Feesten met microben
Scott ziet haar sculptuur Discosphaera als een soort permanente vriend. In het begin van haar carrière worstelde ze met het vinden van milieuvriendelijke materialen en locaties waar ze het hele verhaal achter het sculptuur kon vertellen. In het verleden toen Scott voor het eerst het Discosphaera-beeld maakte, een miljoen keer groter dan de oorspronkelijke wezens, werd het meteen een hit. Vanwege de overweldigende reacties op de vorm die wel erg muzikaal suggestief was, verhuurde Iona het aan clubs en toonde het op rave feesten in en rond Londen. Om een nog breder publiek te bereiken, dacht ze erover het ontwerp tot een lamp te maken, en als zodanig is het ontwerp ook gepatenteerd. Maar het promoten van het kunstwerk en het verhaal over fytoplakton kostte nog steeds constante inspanning en pas vandaag de dag wordt de achterliggende betekenis van de sculptuur herkend. “Dus mijn sculpturen over plankton hebben nog een boodschap: geef niet op! Als je in jezelf en je werk gelooft en denkt dat het om iets belangrijks gaat, geef dan niet op! Ik toon mijn werk nog steeds op een breed scala aan locaties en ben nog steeds sterk betrokken bij de muziekgemeenschap die een van de eerste aanhangers van mijn werk was. Ik hou van een mix van muziek en kunst. Grote dingen gebeuren als verschillende vormen van creativiteit samenkomen.” Na de sculptuur van glasvezel maakte ze er ook een van papier voor tentoonstellingen in de Verenigde Staten. Lange tijd wilde ze echter een doorschijnend exemplaar maken van milieuvriendelijke materialen. Voor de tentoonstelling in Micropia maakte ze 3D-geprinte sculpturen van gerecycled plastic.

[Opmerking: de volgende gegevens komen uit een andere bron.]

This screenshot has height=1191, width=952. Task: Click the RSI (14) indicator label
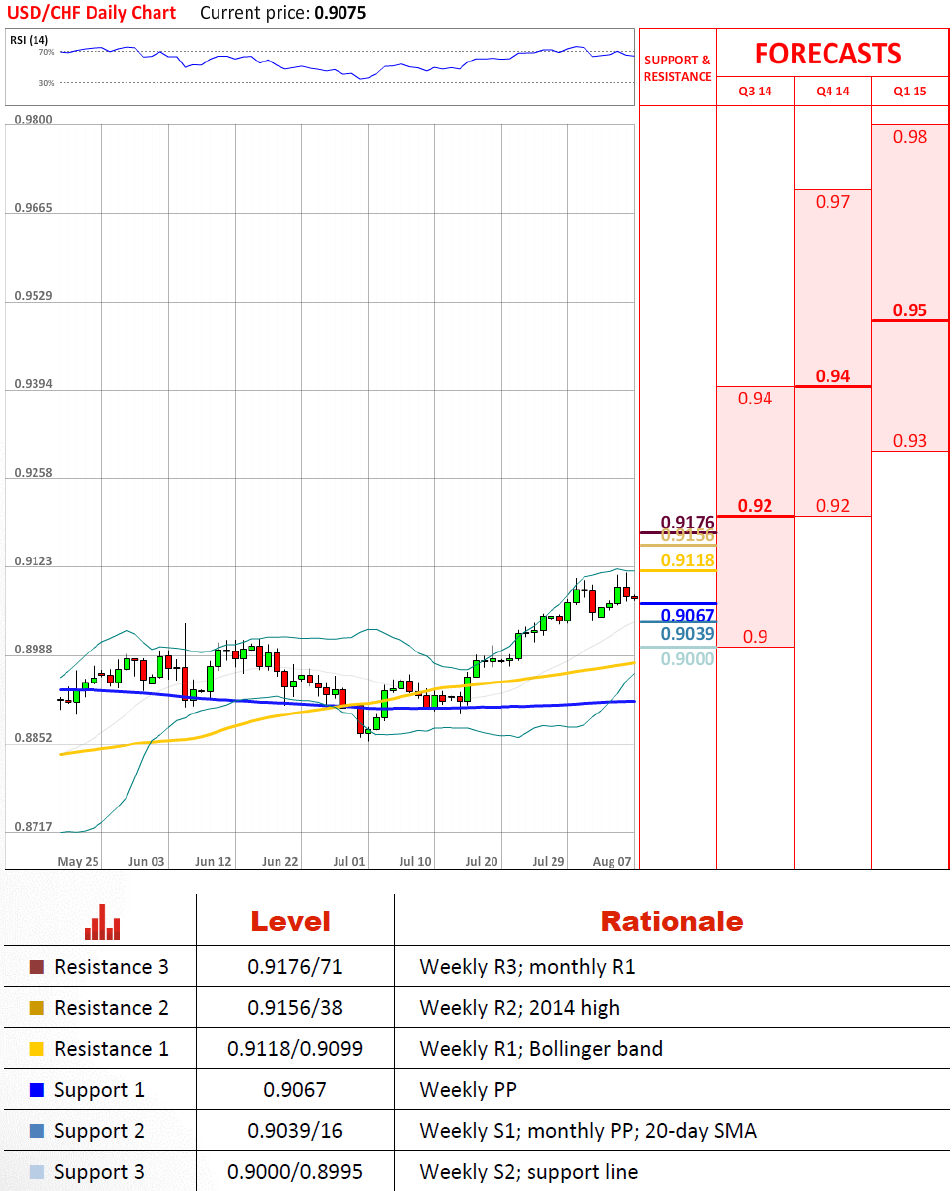(x=29, y=40)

Scott heeft gemerkt dat haar werk vandaag veel relevanter is dan toen ze begon. Wie weet waar de sculpturen terecht gaan komen nadat ze op het Amsterdam Light Festival zijn geweest. Wanneer bezoekers thuiskomen na het zien van Discosphaera en de andere sculpturen in Micropia (of misschien na een lokale rave), hoopt ze vooral dat haar werk heeft geïnspireerd door het kleine leven te tonen dat ons omringt in de zee. “Ik hoop dat we, ondanks het verlies van soorten en de menselijke invloed overal op de planeet, positief kunnen blijven, kunnen samenwerken en ons verbonden blijven voelen met de natuur.”
Ook na Amsterdam Light Festival zijn de drie lichtgevende sculpturen te zien in Micropia.